A look at the night sky through powerful BU-supported telescopes opened up new worlds for a longtime aviation executive

By Francie King

He founded an airline. He was chair and chief executive officer of Trans World Airlines and vice chair of Pan American World Airways. He’s been just about everywhere you could go in an airplane. But despite a career focused on the skies, Gerry Gitner (CAS’66) would probably not have called himself a stargazer.

That changed in October 2014, when this energetic, accomplished aviation executive turned private investor joined 12 other BU alumni in Flagstaff, Arizona, to look at the night sky through two BU-supported telescopes: the Perkins Telescope at the Lowell Observatory and the nearby Discovery Channel Telescope, the fifth largest in the continental United States. What Gitner came home with was a set of impressions—not just of the stupendous canopy of stars (undimmed, in Flagstaff, by urban light pollution), but of his fellow alums and of an unforgettable learning experience.

“I’d studied astronomy at BU years ago, not as a major but to fulfill a science requirement,” Gitner says about his decision to attend. “But I’d never been in an observatory. The trip sounded fascinating.”

BU astronomy experts Professor Dan Clemens and Assistant Professor Andrew West, who guided the amateur observers, provided the alumni group with a good grounding in basic astronomy, in “terms that weren’t a bunch of quadratic equations,” Gitner says. “Being out there at night, seeing the stars in the middle of nowhere, and having somebody with us who knew what to look for” was illuminating, he says. “I’d heard all my life about the Big Dipper and the Little Dipper. Think I could have picked them out on my own? I’ve lived in urban environments my entire life—I’m lucky if I get to see the moon.”

The trip, Experience: Space Beyond Earth, was the first in a new series of intensive educational programs offered by the BU Alumni Association. The programs aim to provide alums with access to BU sites and professors and their work worldwide. The 13 alumni on the Arizona trip ranged in age from 22 to 76 and had come from eight states. They shared an alma mater and a desire to learn.

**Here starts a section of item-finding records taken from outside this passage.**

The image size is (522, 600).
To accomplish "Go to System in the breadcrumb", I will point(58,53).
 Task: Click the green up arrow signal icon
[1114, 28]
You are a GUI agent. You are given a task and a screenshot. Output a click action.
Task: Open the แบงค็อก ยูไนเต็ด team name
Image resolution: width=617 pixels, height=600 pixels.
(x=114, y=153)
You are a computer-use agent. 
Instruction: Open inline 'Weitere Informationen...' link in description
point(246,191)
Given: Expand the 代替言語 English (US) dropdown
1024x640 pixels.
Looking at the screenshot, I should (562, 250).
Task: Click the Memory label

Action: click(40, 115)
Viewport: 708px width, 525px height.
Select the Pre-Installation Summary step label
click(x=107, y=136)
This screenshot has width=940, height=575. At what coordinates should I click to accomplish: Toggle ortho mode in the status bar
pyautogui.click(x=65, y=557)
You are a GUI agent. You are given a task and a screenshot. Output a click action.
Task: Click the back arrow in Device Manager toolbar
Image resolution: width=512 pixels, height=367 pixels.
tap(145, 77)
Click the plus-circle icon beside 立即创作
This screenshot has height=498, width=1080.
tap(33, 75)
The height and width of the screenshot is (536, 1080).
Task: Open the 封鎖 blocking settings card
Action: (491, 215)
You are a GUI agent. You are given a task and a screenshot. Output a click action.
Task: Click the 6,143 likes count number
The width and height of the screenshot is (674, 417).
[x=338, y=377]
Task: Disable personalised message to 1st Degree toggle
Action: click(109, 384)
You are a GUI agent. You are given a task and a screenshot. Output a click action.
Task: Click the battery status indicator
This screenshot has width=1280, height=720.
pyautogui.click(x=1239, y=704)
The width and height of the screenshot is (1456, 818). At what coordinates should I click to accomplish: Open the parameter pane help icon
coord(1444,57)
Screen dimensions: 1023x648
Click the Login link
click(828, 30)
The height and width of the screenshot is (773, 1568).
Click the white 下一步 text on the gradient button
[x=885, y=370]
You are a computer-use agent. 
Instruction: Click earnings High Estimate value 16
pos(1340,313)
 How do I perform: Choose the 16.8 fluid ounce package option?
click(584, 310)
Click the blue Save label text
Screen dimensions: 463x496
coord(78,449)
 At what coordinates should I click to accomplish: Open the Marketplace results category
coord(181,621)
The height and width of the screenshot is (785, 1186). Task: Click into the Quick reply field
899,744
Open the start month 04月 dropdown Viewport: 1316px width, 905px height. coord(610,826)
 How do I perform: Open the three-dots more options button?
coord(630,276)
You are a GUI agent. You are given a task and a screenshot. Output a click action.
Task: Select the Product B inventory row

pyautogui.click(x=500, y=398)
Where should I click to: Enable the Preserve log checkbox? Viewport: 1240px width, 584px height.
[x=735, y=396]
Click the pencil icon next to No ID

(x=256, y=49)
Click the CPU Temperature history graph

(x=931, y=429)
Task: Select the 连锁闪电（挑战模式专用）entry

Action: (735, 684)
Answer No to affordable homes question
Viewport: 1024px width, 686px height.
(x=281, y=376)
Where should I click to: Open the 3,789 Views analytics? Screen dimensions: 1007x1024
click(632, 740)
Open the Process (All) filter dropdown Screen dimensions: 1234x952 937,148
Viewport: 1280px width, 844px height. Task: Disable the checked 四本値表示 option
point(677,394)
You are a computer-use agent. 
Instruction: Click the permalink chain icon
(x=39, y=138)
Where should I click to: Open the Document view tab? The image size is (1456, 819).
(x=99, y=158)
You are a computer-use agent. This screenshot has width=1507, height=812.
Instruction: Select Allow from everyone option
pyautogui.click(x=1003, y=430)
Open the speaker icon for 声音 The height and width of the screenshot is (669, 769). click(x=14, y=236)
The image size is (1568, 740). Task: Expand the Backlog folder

There were behind-the-scenes tours and hands-on practice in operating the Perkins Telescope, which is run by the Lowell Observatory in partnership with BU. The alums were also treated to intimate views of the cosmos through the $53 million Discovery Channel Telescope, financed in part by the University and operated by the observatory.

The trip included some sweet serendipity for Gitner.

“Many years ago,” he says, “my wife, Deanne, and I established an annual prize called the Gitner Prize for Distinguished Teaching (see below). And, lo and behold, Andrew West introduced himself to me and said, memorably, ‘Are you the Gitner?’ I said, ‘What are you talking about?’ And he said, ‘Are you the Gitner? I won this teaching prize at BU.’ And I said ‘Wow! You’re the first awardee I’ve ever met!’ It was just amazing. All of a sudden, here was a new connection. Here was someone who got the benefit of our endowment, and he’s prospering and succeeding.

“The most important part of the whole Flagstaff experience,” says Gitner, “was the people. They all cared, they all enjoyed it, they all learned. And now I’m looking forward to hearing about BU’s next exciting journey.”


Star Prize

When Gerry Gitner joined a BU alumni trip to the Discovery Channel Telescope in Arizona, he met Professor Andrew West, a recipient of a teaching prize Gitner had endowed. Photo courtesy of B. W. Taylor

The Gitner Prize Fund for Distinguished Teaching, established in 1995, is one of several endowed awards supported by Gerry and Deanne Gitner. It is given annually to a faculty member who “exemplifies interest and great skill in the teaching of undergraduates.” Recently, the Gitners established the annual Gerald and Deanne Gitner Family Award for Innovation in Teaching with Technology; recipients receive a $10,000 prize. Among other endowed funds, the Gitners also provide recognition for teaching excellence in economics and history. Gitner continues his active involvement with BU as a member of the CAS Dean’s Advisory Board; he is also a Trustee Emeritus.